Brian has been from very old times a favourite Christian name in both Brittany and Ireland, the first no doubt from the Christian honours of the blessed Bran, the second from the source whence he was named.

The great glory of Brian in Ireland was in the renowned Brian Boromhe, King of Leinster, or of the tribute, so called from the tribute, once shaken off by Ulster, but which he re-imposed. He defeated the Danes in twenty-five battles, and finally was slain in the great battle of Clontarf, on the Good Friday of 1014. Around that battle has centered a wonderful amount of fine legendary poetry on both sides.

Brian, or Bryan, is a very frequent Christian name, but according to the usual lot of its congeners, has an equivalent, i. e. Bernard, chiefly in Ulster, with which it has not the most distant connection.

Brien was always a favourite in Brittany, and is very common as a surname with the peasantry there. The Bretons, who joined in the Norman conquest, imported it to England. Two landholders, so called, are recorded in Domesday Book; and during the first century of Norman rule it was far more common than at present, when it is considered as almost exclusively Irish.

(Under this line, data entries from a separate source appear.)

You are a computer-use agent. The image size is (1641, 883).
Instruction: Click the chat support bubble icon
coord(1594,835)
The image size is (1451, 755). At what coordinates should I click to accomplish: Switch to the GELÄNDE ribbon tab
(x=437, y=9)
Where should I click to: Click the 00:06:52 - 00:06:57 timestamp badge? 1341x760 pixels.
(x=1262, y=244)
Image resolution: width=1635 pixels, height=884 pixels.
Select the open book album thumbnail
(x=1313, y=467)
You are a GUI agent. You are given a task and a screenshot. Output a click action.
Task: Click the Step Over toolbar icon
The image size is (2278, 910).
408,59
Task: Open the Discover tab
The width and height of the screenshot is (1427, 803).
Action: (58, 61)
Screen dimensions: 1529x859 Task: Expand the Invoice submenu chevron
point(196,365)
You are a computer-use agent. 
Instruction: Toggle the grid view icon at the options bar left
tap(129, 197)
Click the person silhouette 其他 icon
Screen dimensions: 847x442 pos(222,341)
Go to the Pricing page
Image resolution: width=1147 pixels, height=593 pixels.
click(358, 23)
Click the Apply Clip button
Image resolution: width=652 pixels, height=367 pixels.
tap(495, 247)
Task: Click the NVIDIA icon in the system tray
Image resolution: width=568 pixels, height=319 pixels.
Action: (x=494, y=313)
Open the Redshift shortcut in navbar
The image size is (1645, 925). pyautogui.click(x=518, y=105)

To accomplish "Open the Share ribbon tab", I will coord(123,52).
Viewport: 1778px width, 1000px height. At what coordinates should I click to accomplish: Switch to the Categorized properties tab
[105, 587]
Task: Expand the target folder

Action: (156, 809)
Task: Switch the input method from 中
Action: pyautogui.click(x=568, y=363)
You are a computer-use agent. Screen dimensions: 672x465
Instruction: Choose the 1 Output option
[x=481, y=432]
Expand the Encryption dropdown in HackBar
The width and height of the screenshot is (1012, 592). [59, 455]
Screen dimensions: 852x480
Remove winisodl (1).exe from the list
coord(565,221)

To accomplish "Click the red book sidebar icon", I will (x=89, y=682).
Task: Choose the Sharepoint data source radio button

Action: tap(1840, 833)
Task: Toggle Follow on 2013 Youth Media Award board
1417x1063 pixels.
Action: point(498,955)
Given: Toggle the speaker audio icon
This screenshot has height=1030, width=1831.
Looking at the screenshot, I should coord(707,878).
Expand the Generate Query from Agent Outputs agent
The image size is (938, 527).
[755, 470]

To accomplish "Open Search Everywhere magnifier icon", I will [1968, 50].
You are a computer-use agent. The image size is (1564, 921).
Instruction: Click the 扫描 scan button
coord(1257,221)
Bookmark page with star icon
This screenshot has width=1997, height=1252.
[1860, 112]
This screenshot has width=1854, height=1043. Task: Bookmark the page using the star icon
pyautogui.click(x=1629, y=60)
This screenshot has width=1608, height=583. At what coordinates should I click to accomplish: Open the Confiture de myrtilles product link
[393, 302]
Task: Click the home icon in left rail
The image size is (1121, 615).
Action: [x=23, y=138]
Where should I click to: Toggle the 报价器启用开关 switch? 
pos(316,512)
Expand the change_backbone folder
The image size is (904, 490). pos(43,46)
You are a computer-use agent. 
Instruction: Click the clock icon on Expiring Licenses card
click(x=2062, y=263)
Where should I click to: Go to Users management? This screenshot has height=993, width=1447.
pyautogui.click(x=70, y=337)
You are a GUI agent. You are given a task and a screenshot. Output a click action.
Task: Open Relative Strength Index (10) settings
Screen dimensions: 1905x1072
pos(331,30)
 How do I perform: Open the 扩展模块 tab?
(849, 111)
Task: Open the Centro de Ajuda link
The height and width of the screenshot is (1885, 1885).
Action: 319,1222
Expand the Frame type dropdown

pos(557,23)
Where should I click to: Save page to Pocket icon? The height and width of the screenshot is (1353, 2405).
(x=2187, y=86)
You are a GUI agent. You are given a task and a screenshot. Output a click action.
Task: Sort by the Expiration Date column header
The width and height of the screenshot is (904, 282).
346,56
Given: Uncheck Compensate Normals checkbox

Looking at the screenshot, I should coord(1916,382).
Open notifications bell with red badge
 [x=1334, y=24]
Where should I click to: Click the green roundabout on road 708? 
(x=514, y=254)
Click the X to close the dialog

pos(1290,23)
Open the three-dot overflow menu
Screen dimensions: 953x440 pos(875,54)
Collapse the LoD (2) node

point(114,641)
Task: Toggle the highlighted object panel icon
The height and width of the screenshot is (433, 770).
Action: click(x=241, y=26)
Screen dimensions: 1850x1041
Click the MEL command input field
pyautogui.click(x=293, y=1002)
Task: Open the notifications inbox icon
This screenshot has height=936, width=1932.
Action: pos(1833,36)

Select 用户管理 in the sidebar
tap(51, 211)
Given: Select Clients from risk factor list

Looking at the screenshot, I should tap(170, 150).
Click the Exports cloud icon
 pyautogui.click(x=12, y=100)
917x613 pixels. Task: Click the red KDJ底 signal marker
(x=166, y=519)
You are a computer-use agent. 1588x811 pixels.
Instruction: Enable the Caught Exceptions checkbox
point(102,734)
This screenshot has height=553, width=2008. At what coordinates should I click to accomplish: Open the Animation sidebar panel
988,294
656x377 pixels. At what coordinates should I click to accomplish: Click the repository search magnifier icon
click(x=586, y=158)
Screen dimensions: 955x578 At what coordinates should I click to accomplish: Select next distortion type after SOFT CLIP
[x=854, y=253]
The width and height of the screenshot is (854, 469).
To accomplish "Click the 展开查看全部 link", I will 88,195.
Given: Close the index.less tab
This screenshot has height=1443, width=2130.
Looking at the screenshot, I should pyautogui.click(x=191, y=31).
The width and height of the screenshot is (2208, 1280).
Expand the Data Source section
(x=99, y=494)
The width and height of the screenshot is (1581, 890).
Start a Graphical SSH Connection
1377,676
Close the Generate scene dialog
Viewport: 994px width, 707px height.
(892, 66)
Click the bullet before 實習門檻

Some of our older etymologists have been beguiled into deriving it from the French bruyant, noisy.

The feminine Brennone is given in German dictionaries, but it, as well as Brennus, are there derived from old German, and explained as protection, which is clearly a mistake.

Brieuc was a Breton saint; Breasal was once common in Ireland, and survives in a few families, but is generally turned into Basil, and sometimes to Brazil, in which shape the Manxmen frequently bore it.

Brîgh or strength, is the most satisfactory explanation of Brighid, the daughter of the fire-god, and the goddess of wisdom and song, skill and poetry.

Cormac, king and bishop of Cashel, explains the word as a ‘fiery dart;’ but this looks like one of the many late and untrustworthy interpretations of Keltic names.

Brighid was always a favourite female name in Ireland, and has become one of the very few Keltic ones of European popularity. This was owing to a maiden who was brought up by a bard, and afterwards became a pupil of St. Patrick; and from a solitary recluse at Kildare, rose to be the head of five hundred nuns, and was consulted by the synod of bishops. She died in 510, and after her death, a copy of the Gospels was found in her cell, too beautiful to have been written by mortal hand, “with mystical pictures in the margent, whose colours and workmanship were, at first blush, dark and unpleasant, but in the view marvellously lively and artificiall.”

It was long kept at Kildare, and a little hand-bell, such as was much used by the Irish missionaries, and which had belonged to her, and was, therefore, called Clogg Brighde, or Bridget’s Bell, was exhibited to the devout, in both England and Ireland, until it was suppressed by a prohibition from Henry V., perhaps, because it tended to keep up a national spirit.